--- MATERIAL FOR THIS EXERCISE ---
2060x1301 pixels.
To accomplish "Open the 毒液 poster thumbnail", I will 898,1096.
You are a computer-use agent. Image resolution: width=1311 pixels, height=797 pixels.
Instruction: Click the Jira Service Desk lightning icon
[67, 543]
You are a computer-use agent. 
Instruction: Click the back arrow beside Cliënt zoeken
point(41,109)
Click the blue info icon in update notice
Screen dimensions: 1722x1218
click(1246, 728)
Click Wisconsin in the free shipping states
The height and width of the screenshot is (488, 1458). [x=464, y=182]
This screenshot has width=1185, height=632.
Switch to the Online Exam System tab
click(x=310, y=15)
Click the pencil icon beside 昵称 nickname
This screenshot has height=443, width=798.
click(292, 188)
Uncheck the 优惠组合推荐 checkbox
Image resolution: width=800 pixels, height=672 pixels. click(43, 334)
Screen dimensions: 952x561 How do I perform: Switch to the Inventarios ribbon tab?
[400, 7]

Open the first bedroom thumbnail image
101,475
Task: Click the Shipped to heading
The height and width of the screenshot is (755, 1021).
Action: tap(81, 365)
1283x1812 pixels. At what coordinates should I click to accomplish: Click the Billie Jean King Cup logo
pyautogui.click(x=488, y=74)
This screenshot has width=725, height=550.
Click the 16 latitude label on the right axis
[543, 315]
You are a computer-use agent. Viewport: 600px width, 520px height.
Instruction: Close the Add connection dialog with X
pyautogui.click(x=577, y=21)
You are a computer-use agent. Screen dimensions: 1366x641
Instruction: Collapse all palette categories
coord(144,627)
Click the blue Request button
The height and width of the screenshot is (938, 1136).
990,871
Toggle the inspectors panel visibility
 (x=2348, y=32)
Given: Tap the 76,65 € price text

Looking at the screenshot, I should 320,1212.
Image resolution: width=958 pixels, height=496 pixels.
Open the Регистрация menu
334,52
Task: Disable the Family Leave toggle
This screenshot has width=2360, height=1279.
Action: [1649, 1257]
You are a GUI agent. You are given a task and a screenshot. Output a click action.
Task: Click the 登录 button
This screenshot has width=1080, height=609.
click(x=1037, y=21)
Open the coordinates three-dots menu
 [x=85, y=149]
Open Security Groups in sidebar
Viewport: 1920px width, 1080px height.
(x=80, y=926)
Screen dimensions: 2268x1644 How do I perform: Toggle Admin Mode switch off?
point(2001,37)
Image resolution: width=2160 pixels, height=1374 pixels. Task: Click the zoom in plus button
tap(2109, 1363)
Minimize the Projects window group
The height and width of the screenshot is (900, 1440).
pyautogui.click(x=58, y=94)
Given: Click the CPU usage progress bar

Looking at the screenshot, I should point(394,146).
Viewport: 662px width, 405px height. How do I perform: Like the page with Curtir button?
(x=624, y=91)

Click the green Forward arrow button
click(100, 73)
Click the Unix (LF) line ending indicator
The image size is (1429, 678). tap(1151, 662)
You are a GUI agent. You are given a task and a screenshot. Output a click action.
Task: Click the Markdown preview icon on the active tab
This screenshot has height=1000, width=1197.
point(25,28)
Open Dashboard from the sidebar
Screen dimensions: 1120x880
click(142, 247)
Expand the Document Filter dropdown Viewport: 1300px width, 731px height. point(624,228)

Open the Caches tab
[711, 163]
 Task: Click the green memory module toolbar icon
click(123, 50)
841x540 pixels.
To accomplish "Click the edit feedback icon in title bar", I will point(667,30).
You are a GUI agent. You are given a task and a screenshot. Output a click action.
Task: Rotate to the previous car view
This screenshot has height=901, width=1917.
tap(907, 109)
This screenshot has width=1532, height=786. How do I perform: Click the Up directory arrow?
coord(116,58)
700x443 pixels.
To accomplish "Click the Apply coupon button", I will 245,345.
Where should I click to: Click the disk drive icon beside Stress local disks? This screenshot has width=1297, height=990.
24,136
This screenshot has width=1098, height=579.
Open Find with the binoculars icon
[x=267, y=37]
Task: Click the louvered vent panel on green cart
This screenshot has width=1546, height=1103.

--- EXERCISE INSTRUCTIONS ---
Rewrite all of the data above, substituting "desktop agent" for each "computer-use agent" and leaving everything else unchanged.

--- RESULT ---
2060x1301 pixels.
To accomplish "Open the 毒液 poster thumbnail", I will 898,1096.
You are a desktop agent. Image resolution: width=1311 pixels, height=797 pixels.
Instruction: Click the Jira Service Desk lightning icon
[67, 543]
You are a desktop agent. 
Instruction: Click the back arrow beside Cliënt zoeken
point(41,109)
Click the blue info icon in update notice
Screen dimensions: 1722x1218
click(1246, 728)
Click Wisconsin in the free shipping states
The height and width of the screenshot is (488, 1458). [x=464, y=182]
This screenshot has width=1185, height=632.
Switch to the Online Exam System tab
click(x=310, y=15)
Click the pencil icon beside 昵称 nickname
This screenshot has height=443, width=798.
click(292, 188)
Uncheck the 优惠组合推荐 checkbox
Image resolution: width=800 pixels, height=672 pixels. click(43, 334)
Screen dimensions: 952x561 How do I perform: Switch to the Inventarios ribbon tab?
[400, 7]

Open the first bedroom thumbnail image
101,475
Task: Click the Shipped to heading
The height and width of the screenshot is (755, 1021).
Action: tap(81, 365)
1283x1812 pixels. At what coordinates should I click to accomplish: Click the Billie Jean King Cup logo
pyautogui.click(x=488, y=74)
This screenshot has width=725, height=550.
Click the 16 latitude label on the right axis
[543, 315]
You are a desktop agent. Viewport: 600px width, 520px height.
Instruction: Close the Add connection dialog with X
pyautogui.click(x=577, y=21)
You are a desktop agent. Screen dimensions: 1366x641
Instruction: Collapse all palette categories
coord(144,627)
Click the blue Request button
The height and width of the screenshot is (938, 1136).
990,871
Toggle the inspectors panel visibility
 (x=2348, y=32)
Given: Tap the 76,65 € price text

Looking at the screenshot, I should 320,1212.
Image resolution: width=958 pixels, height=496 pixels.
Open the Регистрация menu
334,52
Task: Disable the Family Leave toggle
This screenshot has width=2360, height=1279.
Action: [1649, 1257]
You are a GUI agent. You are given a task and a screenshot. Output a click action.
Task: Click the 登录 button
This screenshot has width=1080, height=609.
click(x=1037, y=21)
Open the coordinates three-dots menu
 [x=85, y=149]
Open Security Groups in sidebar
Viewport: 1920px width, 1080px height.
(x=80, y=926)
Screen dimensions: 2268x1644 How do I perform: Toggle Admin Mode switch off?
point(2001,37)
Image resolution: width=2160 pixels, height=1374 pixels. Task: Click the zoom in plus button
tap(2109, 1363)
Minimize the Projects window group
The height and width of the screenshot is (900, 1440).
pyautogui.click(x=58, y=94)
Given: Click the CPU usage progress bar

Looking at the screenshot, I should point(394,146).
Viewport: 662px width, 405px height. How do I perform: Like the page with Curtir button?
(x=624, y=91)

Click the green Forward arrow button
click(100, 73)
Click the Unix (LF) line ending indicator
The image size is (1429, 678). tap(1151, 662)
You are a GUI agent. You are given a task and a screenshot. Output a click action.
Task: Click the Markdown preview icon on the active tab
This screenshot has height=1000, width=1197.
point(25,28)
Open Dashboard from the sidebar
Screen dimensions: 1120x880
click(142, 247)
Expand the Document Filter dropdown Viewport: 1300px width, 731px height. point(624,228)

Open the Caches tab
[711, 163]
 Task: Click the green memory module toolbar icon
click(123, 50)
841x540 pixels.
To accomplish "Click the edit feedback icon in title bar", I will point(667,30).
You are a GUI agent. You are given a task and a screenshot. Output a click action.
Task: Rotate to the previous car view
This screenshot has height=901, width=1917.
tap(907, 109)
This screenshot has width=1532, height=786. How do I perform: Click the Up directory arrow?
coord(116,58)
700x443 pixels.
To accomplish "Click the Apply coupon button", I will 245,345.
Where should I click to: Click the disk drive icon beside Stress local disks? This screenshot has width=1297, height=990.
24,136
This screenshot has width=1098, height=579.
Open Find with the binoculars icon
[x=267, y=37]
Task: Click the louvered vent panel on green cart
This screenshot has width=1546, height=1103.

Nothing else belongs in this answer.